子供、夫、私。過ぎていく日々を書き留めています

運命は変えない主義

 私は「運命は変えられない」と思っている。「自分は変えられるが、他人は変えられない」とも思っているが、あの感覚と似ている。私にとって、運命=他人、なのだ。運命を決めているのは私ではないし、私がどうしようと運命には手出しできない、だから、運命は変えられないと思っている。

 なので、与えられた状況を変えよう、という風には動かない。与えられた状況は一旦そのまま受け取って、その中で自分がどう生きれば快適なのかを考え工夫するように、いつのまにかなった。そうしよう、とどこかの時点で決心したわけではなく、いつのまにかそういう風に暮らすようになったのだ。私は、自分の置かれた状況に悩んだり、腹をたてたり、という事があまりない。私は、理解できない他人について「どうしてあの人はああなんだろう」と悩む事があまりないが、それと同じだ。

 このブログでは、子供や夫についての愚痴のようなものを多く書いているが、こういう自分の状況に悲観しているわけでも苦しんでいるわけでもない。子供はああいう子だし、夫はああいう人なのだが、それが悩みの種にはならない。そこを私は悩まない。この縁が私の運命だと思っているので、この中で私はどう生きようか、という方向に考える。こういう子供をどう育て幸せにしてやろうか、ああいう夫をどう付き合い一緒に生きていけばいいか、そういう風に考える(し、実行している)。

 与えられた運命を拒否したり、与えられた縁を切ったりする事を、「自由」だとは私は思わないのだ。確かに「運命を拒否した」「縁を切った」その瞬間は、ひととき自由を感じるだろうと思う。だけれども、そこで自分の運命や縁が、自分が思う通りに変わるわけではないと思うのだ。そこからも自分の運命や縁は、以前の運命の地続きで、続いて行く。自分が以前の自分のままである限り、自分の運命も縁も同じものが続いて行くだけのことだと感じている。
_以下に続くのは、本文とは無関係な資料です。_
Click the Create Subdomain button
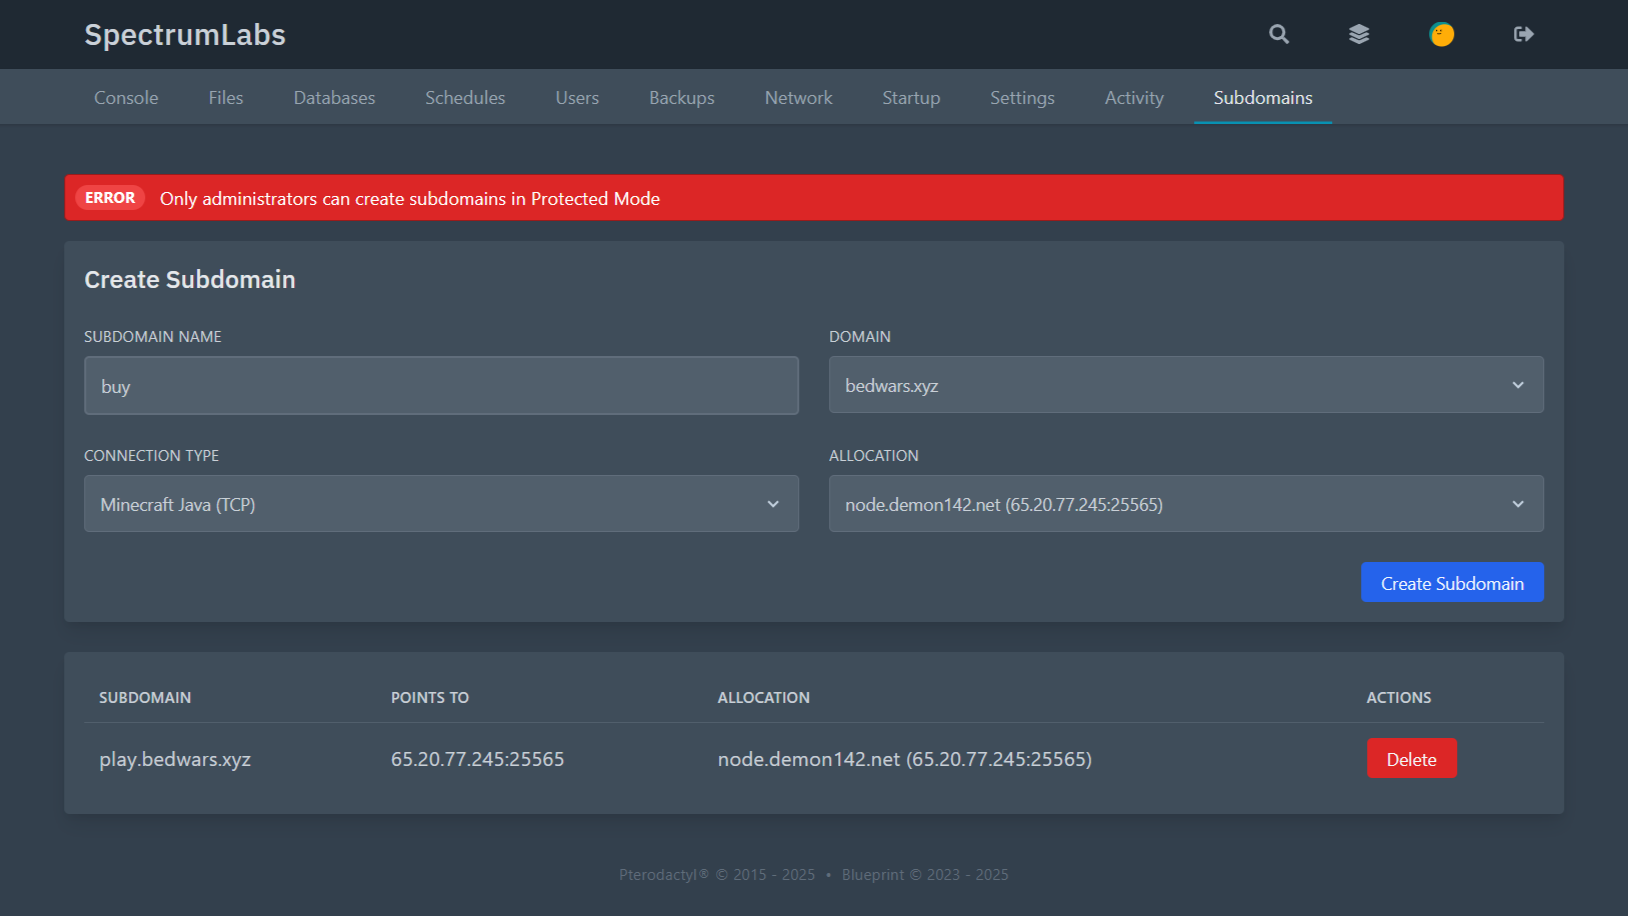 pyautogui.click(x=1451, y=583)
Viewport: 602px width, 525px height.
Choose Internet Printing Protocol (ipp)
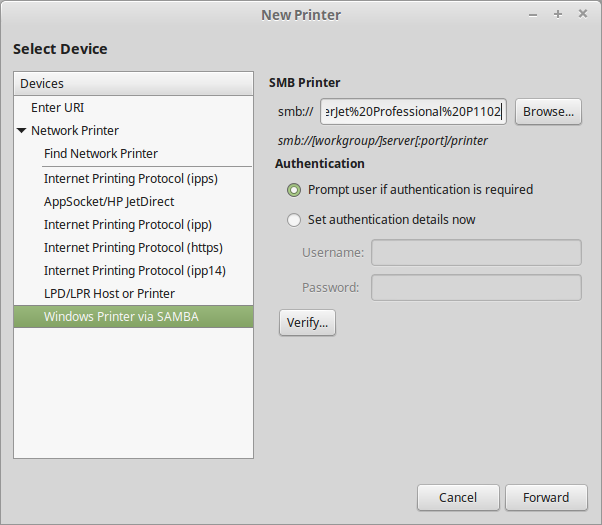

 つまり、与えられた運命、与えられた縁の中で、自分がどう生きていけばいいかを考え、自分を変えていく事を考えていけば、運命も縁も、変わっていく自分に合わせて、自然に変わっていくものだと思っている。これもまた、自分が変われば相対している他人も変わっていくのと、同じ原理だと感じている。

 私は、運命を能動的に「変えよう」とはしない。運命は能動的に変えようとしても、変わらないと思っている。運命は、自分が変われば、自然に変わっていくものだと思っている。もちろん、能動的に運命を変えようという生き方が、合う方もおられると思う。そういう方は、それで良いのだと思っている。